### Work order
Once the line holding "You are a computer-use" is found in the entries below, restate it and each line after it word for word, with no pictures.

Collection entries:
..............................
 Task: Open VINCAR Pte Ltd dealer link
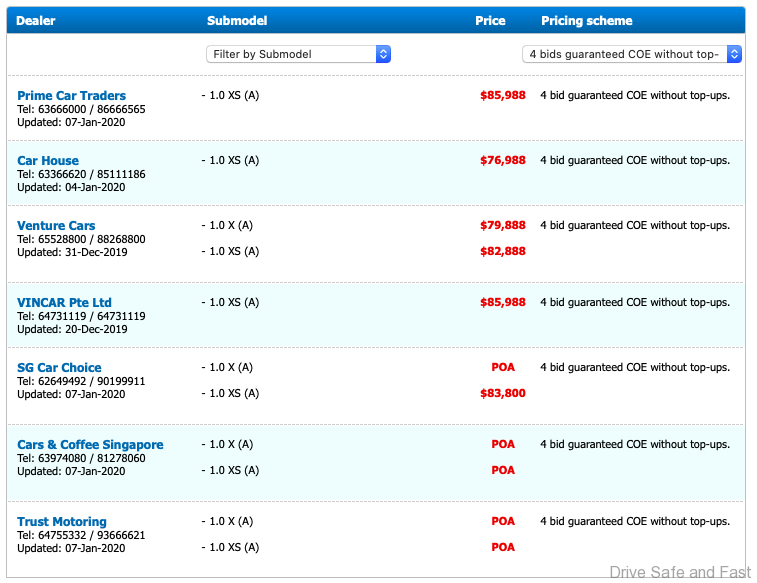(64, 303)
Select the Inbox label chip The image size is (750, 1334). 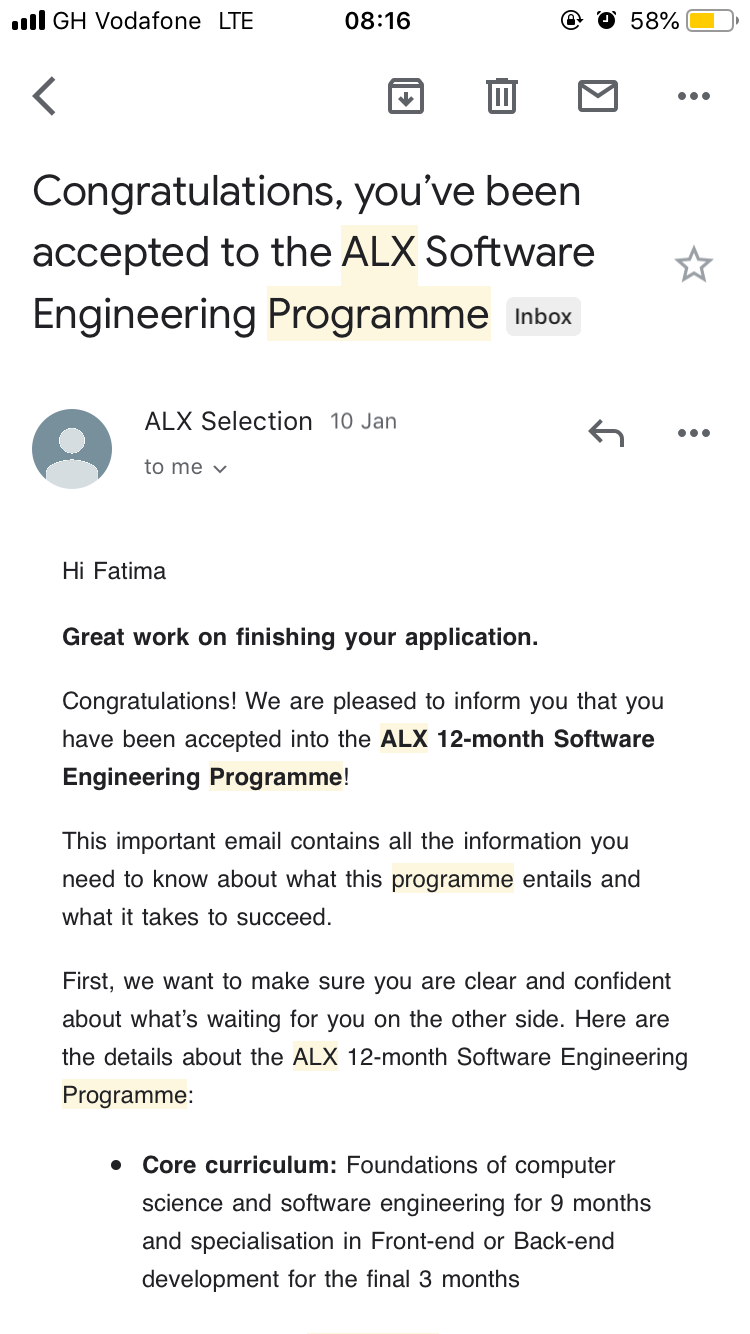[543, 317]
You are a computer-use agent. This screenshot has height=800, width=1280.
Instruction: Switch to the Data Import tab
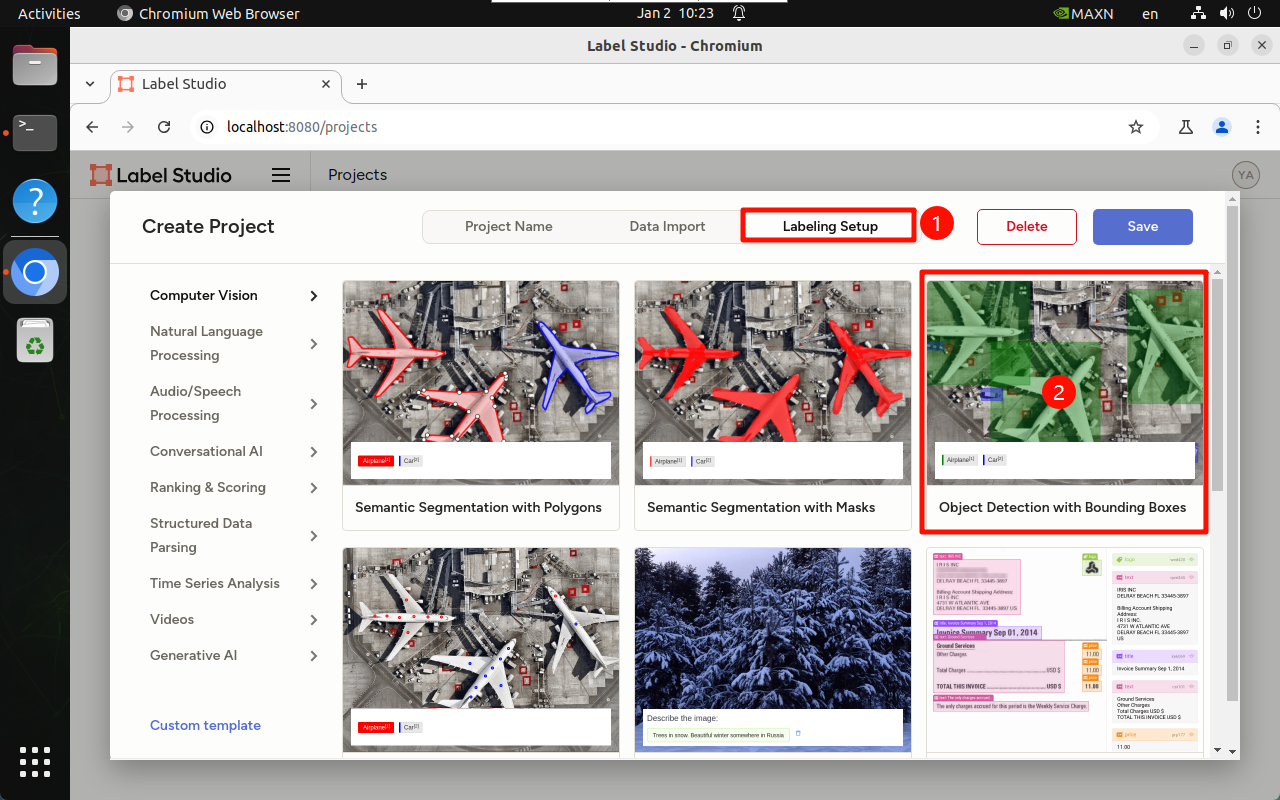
..............................
### Output for this task
You are a computer-use agent. This screenshot has height=800, width=1280.
Instruction: Switch to the Data Import tab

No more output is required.